I'm sure all of us, at least once in our lives, have made a New Years resolution to become fitter, healthier, lose weight and so on. In my opinion, its definitely a worthwhile resolution to make but instead of following the latest crash diet craze (been there..), hitting the gym relentlessly (done that...) and then finding that by the end of January you've spent a fortune and you've lost all enthusiasm (got the T-shirt!) why not try something different this year?
1) Couch to 5K - I am always recommending this free app to people who mention that they want to become a bit fitter. Most of the people that I know have completed it had never run in their lives before starting the 9 week programme (and really needed persuading that running might be for them!), but after successfully completing it, love running so much they end up carrying on. The programme starts off very gently by alternating walking with short bursts of jogging and gradually builds on this over the weeks until you find you are suddenly running a full 5k. The app with all the podcasts can be downloaded for free here . There are also Beginners to Runners groups that meet locally if you'd prefer the support of others. Once you have completed the 5k, Parkrun UK is an amazing, free, organised run held every Saturday morning in various local parks.
2) Walking groups - Our local councils run free walking groups that meet weekly from various locations. The walks range from 30 minutes to 1 hr 30 minutes. It is well documented that walking has numerous health benefits including lowering blood pressure and cholesterol, aiding weight loss, increasing bone density and keeping joints and muscles strong. These groups also provide company and support from like minded people. To find out more about our local walks, times etc click here.
3) Exercise referral schemes - As health professionals, osteopaths are able to refer their patients onto exercise schemes at local gyms and sports centres. Working with the gym instructors, a program is designed to fit your individual needs including gym, studio and pool workouts. You can then visit the gym/pool as many times as you wish over a 10 week period for a small charge of £2.50 a visit. For more information regarding the scheme click here.

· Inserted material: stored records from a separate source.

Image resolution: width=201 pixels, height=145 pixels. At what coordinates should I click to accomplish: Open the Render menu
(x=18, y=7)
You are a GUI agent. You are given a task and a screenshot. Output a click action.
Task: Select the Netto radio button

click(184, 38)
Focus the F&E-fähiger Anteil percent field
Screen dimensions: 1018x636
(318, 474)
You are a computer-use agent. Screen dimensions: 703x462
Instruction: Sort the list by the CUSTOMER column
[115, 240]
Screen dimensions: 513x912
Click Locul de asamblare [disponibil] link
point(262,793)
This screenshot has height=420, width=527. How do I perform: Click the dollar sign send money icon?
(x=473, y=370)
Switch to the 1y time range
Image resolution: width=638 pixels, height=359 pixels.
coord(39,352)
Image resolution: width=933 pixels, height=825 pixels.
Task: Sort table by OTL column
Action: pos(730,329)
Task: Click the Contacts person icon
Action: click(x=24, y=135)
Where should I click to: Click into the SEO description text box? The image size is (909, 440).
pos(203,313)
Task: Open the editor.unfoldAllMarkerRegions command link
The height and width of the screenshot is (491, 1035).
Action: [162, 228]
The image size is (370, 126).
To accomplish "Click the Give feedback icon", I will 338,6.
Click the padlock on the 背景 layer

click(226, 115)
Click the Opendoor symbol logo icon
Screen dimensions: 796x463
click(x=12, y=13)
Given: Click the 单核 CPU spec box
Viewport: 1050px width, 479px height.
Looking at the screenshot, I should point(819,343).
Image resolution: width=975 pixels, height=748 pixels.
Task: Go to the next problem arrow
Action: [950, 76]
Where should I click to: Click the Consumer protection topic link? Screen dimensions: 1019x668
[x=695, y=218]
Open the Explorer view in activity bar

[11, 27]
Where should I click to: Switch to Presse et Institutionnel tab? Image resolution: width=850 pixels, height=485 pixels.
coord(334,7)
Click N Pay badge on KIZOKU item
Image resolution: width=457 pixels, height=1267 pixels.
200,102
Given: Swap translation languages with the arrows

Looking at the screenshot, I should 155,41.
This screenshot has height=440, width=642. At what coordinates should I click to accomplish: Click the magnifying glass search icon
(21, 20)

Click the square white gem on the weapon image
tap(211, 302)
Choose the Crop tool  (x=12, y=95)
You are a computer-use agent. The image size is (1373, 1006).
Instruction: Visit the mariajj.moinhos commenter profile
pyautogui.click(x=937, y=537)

4) Join a club - I have always found the best way to stay motivated is to be part of a group or team. Whatever sport or activity you may be interested in, there is almost always a local club. Clubs are always looking for new members and are very friendly and welcoming. Once you've made lots of new friends, exercise becomes a form of socialising that you won't want to give up.
5) Set realistic goals - Whatever your current fitness levels, setting realistic goals is the perfect way to keep you motivated. The sense of achievement once you have completed a specific goal (whatever that may be!) will make you want to set the next, and the next...
I know I said top 5 but I had to include this one..
6) Stay off the 'sad step' - I'm borrowing the term 'sad step' from The Body Coach (aka Joe Wicks) but it definitely sums up what the scales are. To me, the numbers are not the most important thing. Every one of us will 'weigh differently' and it is very easy to become disheartened when the scales aren't telling you what you had hoped. Our emphasis should be more about how we feel..more energetic, happier and healthier.
I hope you have gathered some inspiration from this and it has given you an insight into just a few of the wonderful, often free, opportunities that are available to us. I would love to know how you get on if you try any of the above (or if you have done in the past!).